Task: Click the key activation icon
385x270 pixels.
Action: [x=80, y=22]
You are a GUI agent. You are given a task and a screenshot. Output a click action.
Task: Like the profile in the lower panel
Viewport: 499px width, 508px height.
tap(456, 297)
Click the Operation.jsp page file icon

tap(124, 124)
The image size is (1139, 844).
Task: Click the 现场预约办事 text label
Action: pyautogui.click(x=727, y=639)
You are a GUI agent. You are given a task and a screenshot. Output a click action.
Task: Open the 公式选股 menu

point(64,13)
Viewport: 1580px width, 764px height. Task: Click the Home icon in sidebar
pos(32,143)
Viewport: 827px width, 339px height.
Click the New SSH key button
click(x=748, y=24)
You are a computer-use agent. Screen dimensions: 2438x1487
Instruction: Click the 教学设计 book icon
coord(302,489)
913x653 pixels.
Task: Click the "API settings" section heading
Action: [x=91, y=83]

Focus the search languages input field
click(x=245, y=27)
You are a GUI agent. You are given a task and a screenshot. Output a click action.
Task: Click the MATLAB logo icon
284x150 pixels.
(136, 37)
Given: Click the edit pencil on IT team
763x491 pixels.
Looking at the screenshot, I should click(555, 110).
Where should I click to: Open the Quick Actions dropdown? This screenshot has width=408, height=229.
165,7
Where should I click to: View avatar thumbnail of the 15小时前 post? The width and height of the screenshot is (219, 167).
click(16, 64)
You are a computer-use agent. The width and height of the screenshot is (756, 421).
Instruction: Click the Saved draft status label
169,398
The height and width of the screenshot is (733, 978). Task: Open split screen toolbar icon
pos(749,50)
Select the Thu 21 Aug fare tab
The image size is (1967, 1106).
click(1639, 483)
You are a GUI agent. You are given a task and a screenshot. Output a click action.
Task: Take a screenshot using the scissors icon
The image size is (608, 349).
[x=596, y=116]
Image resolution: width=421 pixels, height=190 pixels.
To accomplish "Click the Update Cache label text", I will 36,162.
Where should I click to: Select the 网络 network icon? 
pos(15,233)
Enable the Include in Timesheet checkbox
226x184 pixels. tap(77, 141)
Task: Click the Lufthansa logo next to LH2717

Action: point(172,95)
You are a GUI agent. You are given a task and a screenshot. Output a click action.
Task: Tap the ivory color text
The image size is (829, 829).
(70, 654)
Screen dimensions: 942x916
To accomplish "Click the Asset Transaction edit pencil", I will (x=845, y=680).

*WRITTEN TASK*. Substitute "interface assistant" for every occurrence of "GUI agent" in all of the entries above, and reproduce them with nothing else changed.

*OUTPUT BELOW*.
Task: Click the key activation icon
385x270 pixels.
Action: [x=80, y=22]
You are a interface assistant. You are given a task and a screenshot. Output a click action.
Task: Like the profile in the lower panel
Viewport: 499px width, 508px height.
tap(456, 297)
Click the Operation.jsp page file icon

tap(124, 124)
The image size is (1139, 844).
Task: Click the 现场预约办事 text label
Action: pyautogui.click(x=727, y=639)
You are a interface assistant. You are given a task and a screenshot. Output a click action.
Task: Open the 公式选股 menu

point(64,13)
Viewport: 1580px width, 764px height. Task: Click the Home icon in sidebar
pos(32,143)
Viewport: 827px width, 339px height.
Click the New SSH key button
click(x=748, y=24)
You are a computer-use agent. Screen dimensions: 2438x1487
Instruction: Click the 教学设计 book icon
coord(302,489)
913x653 pixels.
Task: Click the "API settings" section heading
Action: [x=91, y=83]

Focus the search languages input field
click(x=245, y=27)
You are a interface assistant. You are given a task and a screenshot. Output a click action.
Task: Click the MATLAB logo icon
284x150 pixels.
(136, 37)
Given: Click the edit pencil on IT team
763x491 pixels.
Looking at the screenshot, I should click(555, 110).
Where should I click to: Open the Quick Actions dropdown? This screenshot has width=408, height=229.
165,7
Where should I click to: View avatar thumbnail of the 15小时前 post? The width and height of the screenshot is (219, 167).
click(16, 64)
You are a computer-use agent. The width and height of the screenshot is (756, 421).
Instruction: Click the Saved draft status label
169,398
The height and width of the screenshot is (733, 978). Task: Open split screen toolbar icon
pos(749,50)
Select the Thu 21 Aug fare tab
The image size is (1967, 1106).
click(1639, 483)
You are a interface assistant. You are given a task and a screenshot. Output a click action.
Task: Take a screenshot using the scissors icon
The image size is (608, 349).
[x=596, y=116]
Image resolution: width=421 pixels, height=190 pixels.
To accomplish "Click the Update Cache label text", I will 36,162.
Where should I click to: Select the 网络 network icon? 
pos(15,233)
Enable the Include in Timesheet checkbox
226x184 pixels. tap(77, 141)
Task: Click the Lufthansa logo next to LH2717

Action: point(172,95)
You are a interface assistant. You are given a task and a screenshot. Output a click action.
Task: Tap the ivory color text
The image size is (829, 829).
(70, 654)
Screen dimensions: 942x916
To accomplish "Click the Asset Transaction edit pencil", I will (x=845, y=680).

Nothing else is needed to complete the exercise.